_Required work_.
Retype, word for word, every line from the one holding "3.1.7-2+deb13u1 (225, 425)" through the one holding "3.1.7-2 (184, 401)" in the entries below, both included, and only those lines.

Collected data:
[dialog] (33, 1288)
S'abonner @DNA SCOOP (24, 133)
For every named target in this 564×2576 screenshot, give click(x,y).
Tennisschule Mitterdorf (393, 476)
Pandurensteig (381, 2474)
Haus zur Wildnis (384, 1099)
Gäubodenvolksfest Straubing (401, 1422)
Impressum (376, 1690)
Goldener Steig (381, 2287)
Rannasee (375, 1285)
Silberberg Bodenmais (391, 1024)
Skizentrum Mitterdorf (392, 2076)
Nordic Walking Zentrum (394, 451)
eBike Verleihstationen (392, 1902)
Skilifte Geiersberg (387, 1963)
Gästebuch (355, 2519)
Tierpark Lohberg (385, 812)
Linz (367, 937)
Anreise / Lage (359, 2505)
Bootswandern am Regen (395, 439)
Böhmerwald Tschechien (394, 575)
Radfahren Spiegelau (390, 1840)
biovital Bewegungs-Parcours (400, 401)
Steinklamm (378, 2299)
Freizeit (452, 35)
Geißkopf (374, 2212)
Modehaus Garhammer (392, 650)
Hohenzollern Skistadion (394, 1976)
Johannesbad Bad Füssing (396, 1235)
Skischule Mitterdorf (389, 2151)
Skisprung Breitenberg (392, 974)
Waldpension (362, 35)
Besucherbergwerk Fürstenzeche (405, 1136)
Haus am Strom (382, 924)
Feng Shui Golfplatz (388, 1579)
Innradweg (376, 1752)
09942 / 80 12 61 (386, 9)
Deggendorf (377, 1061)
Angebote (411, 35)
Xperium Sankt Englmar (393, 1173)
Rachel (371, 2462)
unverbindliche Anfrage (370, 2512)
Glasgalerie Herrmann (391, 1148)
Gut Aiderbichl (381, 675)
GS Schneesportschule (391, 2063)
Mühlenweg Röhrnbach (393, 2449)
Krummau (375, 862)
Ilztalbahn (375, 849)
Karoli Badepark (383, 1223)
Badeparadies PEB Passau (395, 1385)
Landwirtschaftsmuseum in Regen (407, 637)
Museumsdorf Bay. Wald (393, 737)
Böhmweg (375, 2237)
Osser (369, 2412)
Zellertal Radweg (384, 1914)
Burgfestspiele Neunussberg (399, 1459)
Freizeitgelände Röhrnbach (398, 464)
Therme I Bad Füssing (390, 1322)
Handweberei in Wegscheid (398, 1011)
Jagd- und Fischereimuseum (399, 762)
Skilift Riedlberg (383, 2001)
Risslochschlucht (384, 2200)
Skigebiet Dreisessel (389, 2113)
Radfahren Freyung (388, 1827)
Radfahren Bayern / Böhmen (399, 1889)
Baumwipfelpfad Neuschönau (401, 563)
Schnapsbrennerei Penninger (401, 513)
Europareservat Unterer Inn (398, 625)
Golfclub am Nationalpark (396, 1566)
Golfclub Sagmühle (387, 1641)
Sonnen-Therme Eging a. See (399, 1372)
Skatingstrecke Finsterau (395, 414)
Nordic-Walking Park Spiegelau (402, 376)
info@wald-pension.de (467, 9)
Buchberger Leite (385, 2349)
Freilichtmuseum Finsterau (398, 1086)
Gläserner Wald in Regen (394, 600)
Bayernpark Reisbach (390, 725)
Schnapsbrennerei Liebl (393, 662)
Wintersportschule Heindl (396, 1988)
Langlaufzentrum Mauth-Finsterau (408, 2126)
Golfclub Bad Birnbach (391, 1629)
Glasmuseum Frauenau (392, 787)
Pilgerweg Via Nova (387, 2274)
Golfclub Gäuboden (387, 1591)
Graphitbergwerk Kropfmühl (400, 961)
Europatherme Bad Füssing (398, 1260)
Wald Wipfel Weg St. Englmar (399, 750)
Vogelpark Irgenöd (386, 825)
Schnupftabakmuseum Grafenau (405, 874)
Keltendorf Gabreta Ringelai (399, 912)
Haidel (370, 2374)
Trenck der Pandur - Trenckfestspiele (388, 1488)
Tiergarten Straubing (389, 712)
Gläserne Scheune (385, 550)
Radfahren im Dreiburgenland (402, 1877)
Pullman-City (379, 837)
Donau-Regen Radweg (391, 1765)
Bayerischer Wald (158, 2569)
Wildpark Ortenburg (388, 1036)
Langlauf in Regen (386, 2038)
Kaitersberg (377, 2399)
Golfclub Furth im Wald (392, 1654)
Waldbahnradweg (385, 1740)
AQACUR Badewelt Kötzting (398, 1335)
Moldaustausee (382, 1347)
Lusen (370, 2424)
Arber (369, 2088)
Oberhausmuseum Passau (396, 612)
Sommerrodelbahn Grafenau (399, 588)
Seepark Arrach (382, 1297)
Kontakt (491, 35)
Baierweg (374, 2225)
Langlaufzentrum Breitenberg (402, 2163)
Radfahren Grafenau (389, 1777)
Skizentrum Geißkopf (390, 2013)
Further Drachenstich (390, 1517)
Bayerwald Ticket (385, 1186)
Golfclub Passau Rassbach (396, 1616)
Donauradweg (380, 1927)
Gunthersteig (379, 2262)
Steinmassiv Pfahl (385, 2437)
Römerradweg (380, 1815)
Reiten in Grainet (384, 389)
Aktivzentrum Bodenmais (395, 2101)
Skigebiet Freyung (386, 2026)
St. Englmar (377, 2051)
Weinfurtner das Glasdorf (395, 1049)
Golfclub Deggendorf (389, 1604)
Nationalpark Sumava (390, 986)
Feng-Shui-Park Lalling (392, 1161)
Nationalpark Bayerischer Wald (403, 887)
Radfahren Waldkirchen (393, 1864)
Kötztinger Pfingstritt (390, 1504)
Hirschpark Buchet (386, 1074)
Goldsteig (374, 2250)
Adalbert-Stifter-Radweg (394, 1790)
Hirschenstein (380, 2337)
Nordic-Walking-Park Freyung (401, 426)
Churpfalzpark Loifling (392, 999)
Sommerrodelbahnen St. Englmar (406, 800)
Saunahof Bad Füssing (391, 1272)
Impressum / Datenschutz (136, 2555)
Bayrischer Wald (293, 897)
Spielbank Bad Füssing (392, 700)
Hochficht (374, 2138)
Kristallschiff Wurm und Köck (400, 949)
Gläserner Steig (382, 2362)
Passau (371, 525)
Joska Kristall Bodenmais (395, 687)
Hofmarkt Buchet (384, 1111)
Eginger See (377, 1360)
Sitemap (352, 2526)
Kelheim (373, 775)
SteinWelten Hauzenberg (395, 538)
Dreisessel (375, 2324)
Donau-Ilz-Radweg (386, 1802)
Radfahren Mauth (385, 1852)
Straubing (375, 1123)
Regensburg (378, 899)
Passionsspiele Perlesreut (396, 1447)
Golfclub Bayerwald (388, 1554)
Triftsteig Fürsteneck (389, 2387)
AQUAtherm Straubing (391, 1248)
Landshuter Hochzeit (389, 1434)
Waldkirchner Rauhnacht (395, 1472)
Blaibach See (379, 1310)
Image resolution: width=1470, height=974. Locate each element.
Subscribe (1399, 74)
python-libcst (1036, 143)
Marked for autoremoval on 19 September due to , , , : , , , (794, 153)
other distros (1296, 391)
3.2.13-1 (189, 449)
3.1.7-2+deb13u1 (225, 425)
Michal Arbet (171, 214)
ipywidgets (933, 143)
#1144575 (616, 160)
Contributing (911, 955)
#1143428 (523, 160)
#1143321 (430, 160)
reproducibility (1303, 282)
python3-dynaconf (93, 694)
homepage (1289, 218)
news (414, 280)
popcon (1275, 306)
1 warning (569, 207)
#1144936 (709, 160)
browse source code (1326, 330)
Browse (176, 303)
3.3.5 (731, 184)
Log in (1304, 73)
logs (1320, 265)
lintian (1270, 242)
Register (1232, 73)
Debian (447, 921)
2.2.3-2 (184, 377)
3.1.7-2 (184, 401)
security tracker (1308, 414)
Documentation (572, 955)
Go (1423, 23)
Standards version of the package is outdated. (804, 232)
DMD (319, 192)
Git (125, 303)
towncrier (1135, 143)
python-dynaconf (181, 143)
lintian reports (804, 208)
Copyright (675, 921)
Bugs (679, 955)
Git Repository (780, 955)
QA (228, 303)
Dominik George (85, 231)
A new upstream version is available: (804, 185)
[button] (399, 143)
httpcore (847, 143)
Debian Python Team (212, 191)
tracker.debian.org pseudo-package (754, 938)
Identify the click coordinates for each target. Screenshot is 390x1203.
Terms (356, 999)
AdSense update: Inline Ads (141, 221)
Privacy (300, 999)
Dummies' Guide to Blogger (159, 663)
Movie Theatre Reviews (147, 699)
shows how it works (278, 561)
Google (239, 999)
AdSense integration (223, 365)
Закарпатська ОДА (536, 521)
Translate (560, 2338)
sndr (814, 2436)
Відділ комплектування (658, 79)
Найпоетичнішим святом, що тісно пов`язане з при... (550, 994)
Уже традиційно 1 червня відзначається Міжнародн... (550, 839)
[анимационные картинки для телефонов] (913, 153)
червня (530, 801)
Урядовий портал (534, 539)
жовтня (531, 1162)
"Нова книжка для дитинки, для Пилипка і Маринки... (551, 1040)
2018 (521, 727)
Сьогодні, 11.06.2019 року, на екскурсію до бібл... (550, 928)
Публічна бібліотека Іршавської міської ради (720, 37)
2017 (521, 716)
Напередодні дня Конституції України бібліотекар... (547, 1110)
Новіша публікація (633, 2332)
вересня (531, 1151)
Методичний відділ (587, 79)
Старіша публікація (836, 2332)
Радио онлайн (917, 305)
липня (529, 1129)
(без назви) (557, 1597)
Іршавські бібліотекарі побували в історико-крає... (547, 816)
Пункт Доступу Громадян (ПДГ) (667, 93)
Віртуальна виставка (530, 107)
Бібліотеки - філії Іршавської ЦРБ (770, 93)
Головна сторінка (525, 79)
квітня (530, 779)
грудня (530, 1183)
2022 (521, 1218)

_Task result_.
3.1.7-2+deb13u1 (225, 425)
Michal Arbet (171, 214)
ipywidgets (933, 143)
#1144575 (616, 160)
Contributing (911, 955)
#1143428 (523, 160)
#1143321 (430, 160)
reproducibility (1303, 282)
python3-dynaconf (93, 694)
homepage (1289, 218)
news (414, 280)
popcon (1275, 306)
1 warning (569, 207)
#1144936 (709, 160)
browse source code (1326, 330)
Browse (176, 303)
3.3.5 (731, 184)
Log in (1304, 73)
logs (1320, 265)
lintian (1270, 242)
Register (1232, 73)
Debian (447, 921)
2.2.3-2 (184, 377)
3.1.7-2 (184, 401)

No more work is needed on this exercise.